Yet, even with corn’s great qualities, U.S. corn is facing headwinds. And, for corn growers to maintain their success for the next 250 years – we need to navigate toward new opportunities.
Positioning America’s Crop for America’s Future
The old adage of not putting your eggs all in one basket still rings true. Commodities are not immune from allowing singular markets to grow to a point of influence where threats of losing them can send major shock waves through the system.
Today’s ethanol market represents approximately 34% of U.S. corn demand. Ethanol is a huge success story as an industry that has been built for U.S. corn farmers by U.S. corn farmers.
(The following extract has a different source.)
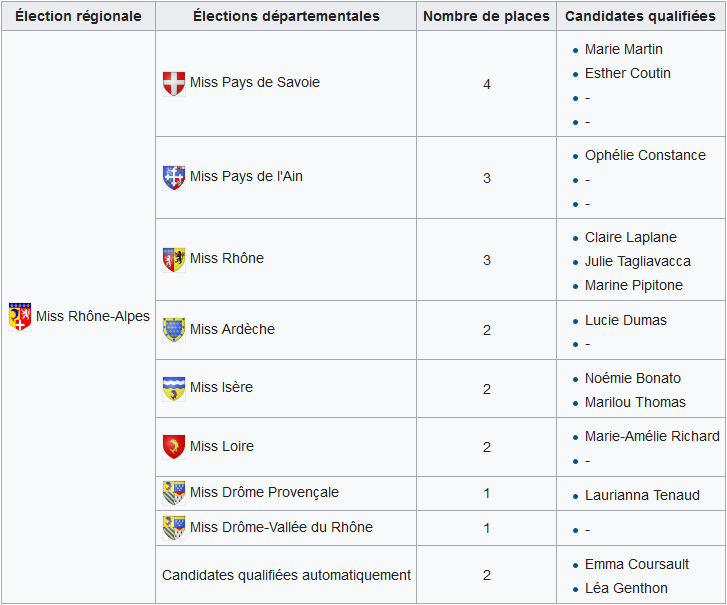Click the Drôme-Vallée du Rhône shield icon
This screenshot has height=605, width=727.
pos(174,528)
But, we can’t avoid the challenges facing on-road fuel.
At NCGA, we are thinking long-term, supporting our existing ethanol markets while also exploring what the future holds outside ethanol’s use as just an on-road fuel.
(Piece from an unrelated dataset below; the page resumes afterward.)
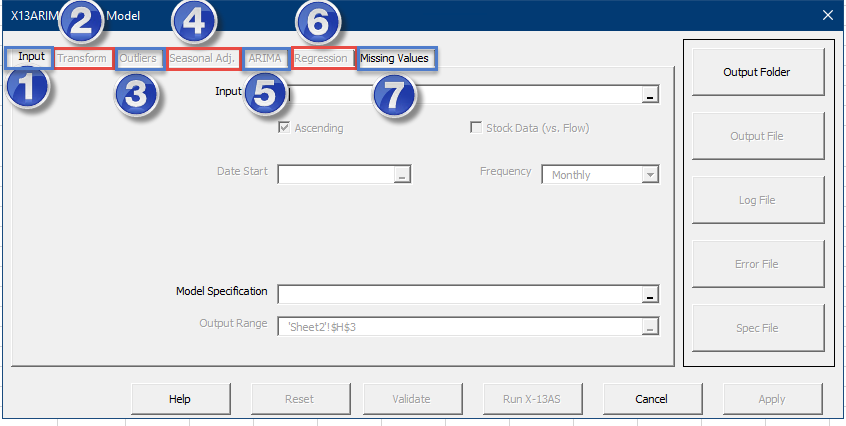
Task: Open the Transform tab
Action: click(82, 58)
Moving from Liquid Fuel to a Raw Material
The pivot is not a huge shift overall; it’s a very important nuance grounded in opportunity. Can we simultaneously position ethanol for sustainable aviation fuel and marine use, while also marketing it as a raw material and entering more markets to raise corn farmer profitability? The answer is yes.
Globally, both private and public sector discussions around the bioeconomy and circular economies continue to grow.
A bioeconomy is an economy that uses renewable resources to produce food, energy and industrial goods; while a circular economy is a system where materials never become waste and nature is regenerated.
They are both plant-based vs. fossil-based opportunities.
In these discussions, 50 of the most progressive countries in the world have made commitments to lean-in on renewable resources. Private companies have taken on commitments to make measurable changes.
From plastic water bottles and active wear to soaps and lubricants, petroleum is being used in our everyday lives where corn could play a role. Corn has already proven itself as a petroleum replacement in liquid fuel, and now we prove ourselves in raw materials.
Tapping into just 10% of the plastics market would add 15 billion bushels of corn demand.
The opportunity is ours for the taking, and NCGA is leaning in, pursuing opportunities for new corn demand in unexpected places. We may never get another market like on-road ethanol again. But, with the work underway now, corn can still be successful for the next 250 years.
Now, what’s more American than supporting America’s Crop for America’s Future?